The veracity of weighting hospital output by RIW is contingent on accurately reported clinical data. CIHI's clinical chart re-abstractions have shown that Canadian hospitals have modified their clinical coding behaviour to maximize RIWs even in the absence of direct financial incentives to do so [18
]. This behavior introduces an additional challenge to our study and requires us to be able to differentiate actual changes in activity mix as a result of the changing financial incentives from apparent changes in activity mix that are merely shifts in coding practices.
Gaps in knowledge
The introduction of payment tied to particular types of activity represents a major change in hospital payment policy in Canada. We lack a knowledge base in Canada regarding the actual effects of these policies; and the (also relatively sparse) lessons from other health care systems cannot be necessarily generalized to the Canadian context. The natural experiment that is unfolding in B.C. thus provides an important opportunity to examine whether the theoretical incentive effects of ABF for hospitals, tied to efficiencies sought by B.C.'s Ministry of Health Services (MoHS), will actually materialize.

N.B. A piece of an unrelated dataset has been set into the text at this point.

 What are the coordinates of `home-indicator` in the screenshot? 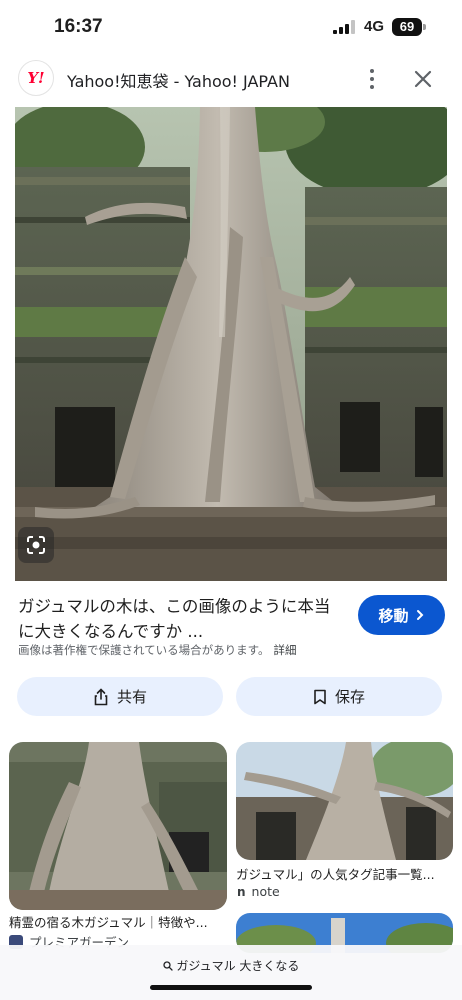 It's located at (231, 988).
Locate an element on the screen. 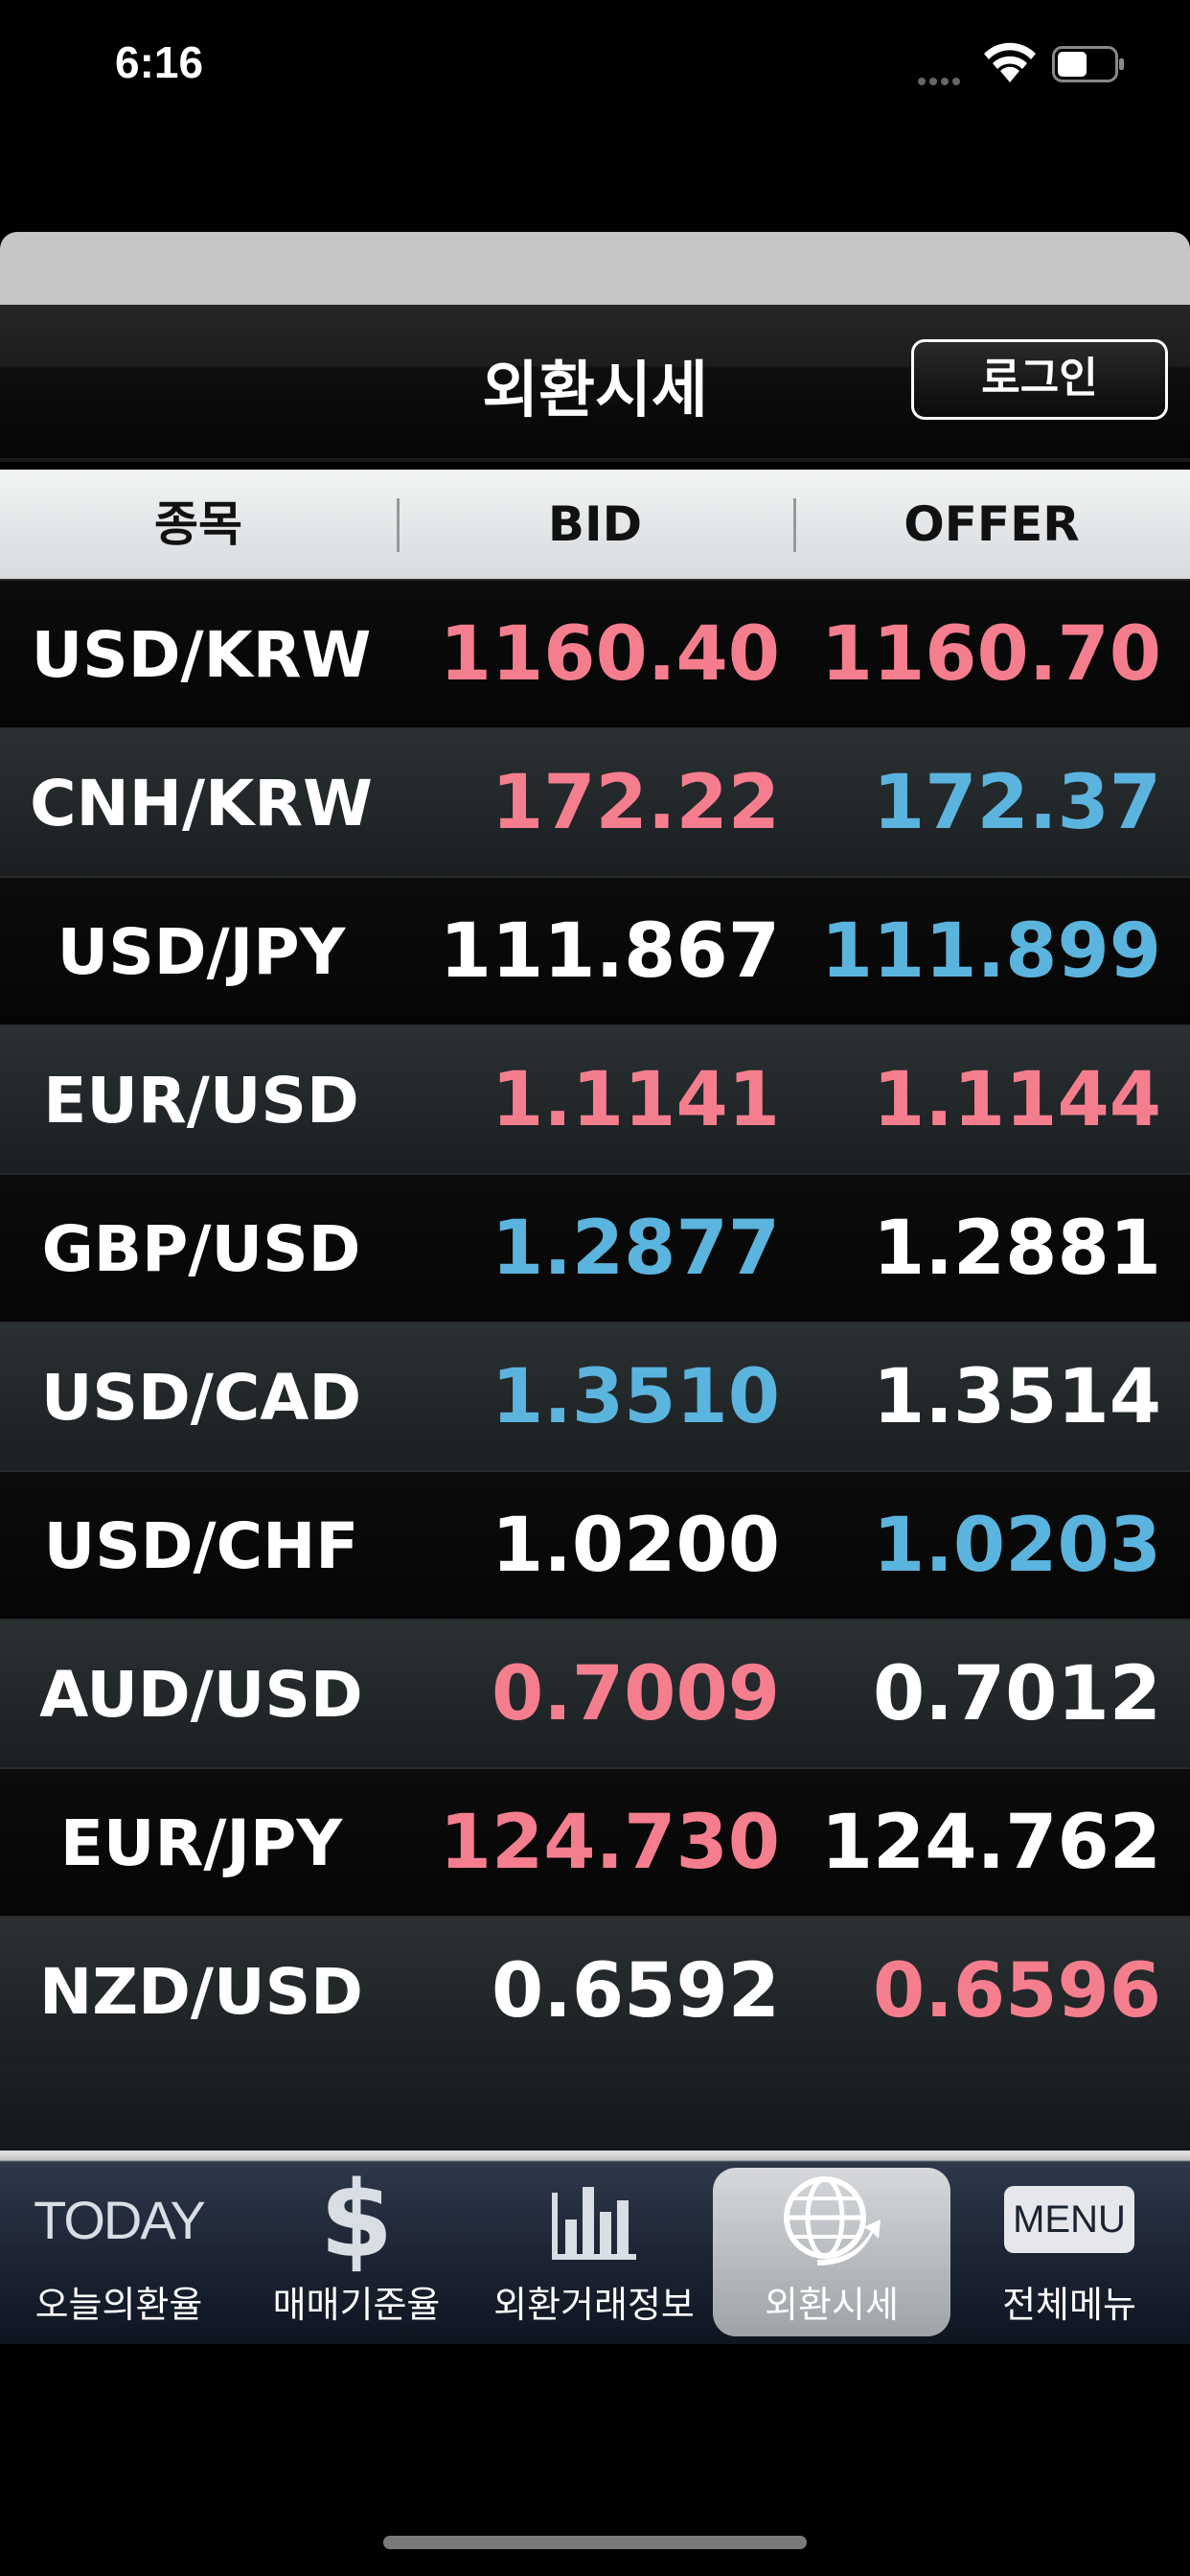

This project also provides a first-ever opportunity to examine the subsequent impact of ABF on the non-hospital sector. From a policy perspective, our results will provide as close to real-time impact information to B.C. decision makers as is possible in the world of health services research regarding the effects of ABF on costs, quality and access to care for residents.
The primary objective of this study is to examine the impact of ABF on acute care hospitals and related services in B.C. This objective will be fulfilled by meeting two specific aims.
Aim 1: To measure internal (to the hospital) changes resulting from the shift toward ABF. In a longitudinal analysis of observational data, we will measure whether and how hospitals respond to the changed financial incentives. Related hypotheses include:
Hypothesis 1.1: Lengths of stay will decrease and case mix adjusted volume of patients will increase from baseline levels. We will test for changes in trend over time.
Hypothesis 1.2: There will be changes in in-hospital quality measures (mortality and adverse events) for specific conditions that are characterized by their variability in clinical utilization patterns. We will test for changes in trend over time.
Hypothesis 1.3: Hospitals' expenditures will increase from baseline levels. We will construct a model to detect changes in trend over time of hospital expenditures.
Aim 2: To measure external (to the hospital) changes. In a longitudinal analysis of observational data, we will measure whether other components of the health care system are affected by the shift toward ABF. Related hypotheses include:
Hypothesis 2.1: There will be an increase in 30 day readmission rate, rate of admissions from emergency department (ED) and rate of admissions for ambulatory sensitive conditions, all indicators of sub-optimal acute care. We will test for an increase in the rates over time.
Hypothesis 2.2: There will be an increase in the number of new home care patients subsequent to being discharged from acute care. We will construct a model to detect changes in the trend of: 1) new home care patients over time and 2) readmissions to acute care from home care over time.
Hypothesis 2.3: There will be an increase in expenditures on physician services. We will test for an increase in physician expenditures over time.